EXERCISE DIRECTIONS ▸ Please reproduce the following records exactly, with nothing omitted.

Collected data entries ▸
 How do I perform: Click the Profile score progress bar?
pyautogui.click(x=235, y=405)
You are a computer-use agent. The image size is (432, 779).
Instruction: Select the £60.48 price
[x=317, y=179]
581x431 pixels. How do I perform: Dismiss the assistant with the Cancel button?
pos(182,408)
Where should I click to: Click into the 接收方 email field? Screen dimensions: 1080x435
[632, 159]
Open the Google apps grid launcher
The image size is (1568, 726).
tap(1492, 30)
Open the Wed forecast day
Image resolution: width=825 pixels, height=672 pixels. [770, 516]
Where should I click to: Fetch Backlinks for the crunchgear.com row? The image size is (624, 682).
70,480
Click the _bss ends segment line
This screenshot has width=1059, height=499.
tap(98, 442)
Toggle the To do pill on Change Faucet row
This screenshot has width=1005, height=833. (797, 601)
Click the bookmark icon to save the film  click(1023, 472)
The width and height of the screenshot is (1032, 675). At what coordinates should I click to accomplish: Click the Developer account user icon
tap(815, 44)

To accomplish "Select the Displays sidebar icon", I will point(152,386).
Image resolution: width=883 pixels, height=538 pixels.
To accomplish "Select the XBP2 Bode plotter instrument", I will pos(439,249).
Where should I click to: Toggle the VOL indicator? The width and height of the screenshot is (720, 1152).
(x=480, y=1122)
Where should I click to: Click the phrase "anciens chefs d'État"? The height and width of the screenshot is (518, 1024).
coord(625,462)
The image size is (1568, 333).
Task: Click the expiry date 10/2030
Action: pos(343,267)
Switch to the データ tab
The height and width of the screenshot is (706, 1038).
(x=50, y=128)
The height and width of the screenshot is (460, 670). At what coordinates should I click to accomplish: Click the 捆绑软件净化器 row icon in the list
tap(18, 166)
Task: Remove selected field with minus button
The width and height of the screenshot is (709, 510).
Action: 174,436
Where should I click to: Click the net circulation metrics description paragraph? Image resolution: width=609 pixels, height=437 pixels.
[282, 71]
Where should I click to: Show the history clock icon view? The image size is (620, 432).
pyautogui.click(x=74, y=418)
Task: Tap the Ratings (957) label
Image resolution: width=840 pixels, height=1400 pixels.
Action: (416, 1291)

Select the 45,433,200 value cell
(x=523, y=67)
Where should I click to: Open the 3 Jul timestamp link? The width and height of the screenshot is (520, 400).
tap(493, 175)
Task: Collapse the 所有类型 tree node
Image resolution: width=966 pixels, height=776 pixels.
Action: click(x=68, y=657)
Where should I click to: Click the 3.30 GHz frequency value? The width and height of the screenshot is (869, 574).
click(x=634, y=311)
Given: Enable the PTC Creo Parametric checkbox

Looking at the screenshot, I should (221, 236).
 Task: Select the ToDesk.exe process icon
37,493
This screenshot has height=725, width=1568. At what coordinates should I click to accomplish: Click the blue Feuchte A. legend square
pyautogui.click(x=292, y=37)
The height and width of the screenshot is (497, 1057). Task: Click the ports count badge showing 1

ANSWER SPACE ▸
 How do I perform: Click the Profile score progress bar?
pyautogui.click(x=235, y=405)
You are a computer-use agent. The image size is (432, 779).
Instruction: Select the £60.48 price
[x=317, y=179]
581x431 pixels. How do I perform: Dismiss the assistant with the Cancel button?
pos(182,408)
Where should I click to: Click into the 接收方 email field? Screen dimensions: 1080x435
[632, 159]
Open the Google apps grid launcher
The image size is (1568, 726).
tap(1492, 30)
Open the Wed forecast day
Image resolution: width=825 pixels, height=672 pixels. [770, 516]
Where should I click to: Fetch Backlinks for the crunchgear.com row? The image size is (624, 682).
70,480
Click the _bss ends segment line
This screenshot has width=1059, height=499.
tap(98, 442)
Toggle the To do pill on Change Faucet row
This screenshot has width=1005, height=833. (797, 601)
Click the bookmark icon to save the film  click(1023, 472)
The width and height of the screenshot is (1032, 675). At what coordinates should I click to accomplish: Click the Developer account user icon
tap(815, 44)

To accomplish "Select the Displays sidebar icon", I will point(152,386).
Image resolution: width=883 pixels, height=538 pixels.
To accomplish "Select the XBP2 Bode plotter instrument", I will pos(439,249).
Where should I click to: Toggle the VOL indicator? The width and height of the screenshot is (720, 1152).
(x=480, y=1122)
Where should I click to: Click the phrase "anciens chefs d'État"? The height and width of the screenshot is (518, 1024).
coord(625,462)
The image size is (1568, 333).
Task: Click the expiry date 10/2030
Action: pos(343,267)
Switch to the データ tab
The height and width of the screenshot is (706, 1038).
(x=50, y=128)
The height and width of the screenshot is (460, 670). At what coordinates should I click to accomplish: Click the 捆绑软件净化器 row icon in the list
tap(18, 166)
Task: Remove selected field with minus button
The width and height of the screenshot is (709, 510).
Action: 174,436
Where should I click to: Click the net circulation metrics description paragraph? Image resolution: width=609 pixels, height=437 pixels.
[282, 71]
Where should I click to: Show the history clock icon view? The image size is (620, 432).
pyautogui.click(x=74, y=418)
Task: Tap the Ratings (957) label
Image resolution: width=840 pixels, height=1400 pixels.
Action: (416, 1291)

Select the 45,433,200 value cell
(x=523, y=67)
Where should I click to: Open the 3 Jul timestamp link? The width and height of the screenshot is (520, 400).
tap(493, 175)
Task: Collapse the 所有类型 tree node
Image resolution: width=966 pixels, height=776 pixels.
Action: click(x=68, y=657)
Where should I click to: Click the 3.30 GHz frequency value? The width and height of the screenshot is (869, 574).
click(x=634, y=311)
Given: Enable the PTC Creo Parametric checkbox

Looking at the screenshot, I should (221, 236).
 Task: Select the ToDesk.exe process icon
37,493
This screenshot has height=725, width=1568. At what coordinates should I click to accomplish: Click the blue Feuchte A. legend square
pyautogui.click(x=292, y=37)
The height and width of the screenshot is (497, 1057). Task: Click the ports count badge showing 1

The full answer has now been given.